ABOUT THIS EXERCISE
Lines from the listing below that contain the string "dimensions" are to be reported.

RECORD EXTRACTS
• • •
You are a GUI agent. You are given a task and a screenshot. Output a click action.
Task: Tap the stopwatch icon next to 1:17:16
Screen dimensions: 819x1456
• • •
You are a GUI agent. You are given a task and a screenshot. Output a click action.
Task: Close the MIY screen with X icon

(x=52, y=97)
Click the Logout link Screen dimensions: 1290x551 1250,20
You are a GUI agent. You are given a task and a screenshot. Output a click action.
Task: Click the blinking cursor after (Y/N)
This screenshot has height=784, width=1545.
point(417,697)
• • •
RESPONSE TO THE TASK
Screen dimensions: 819x1456
Click the Logout link Screen dimensions: 1290x551 1250,20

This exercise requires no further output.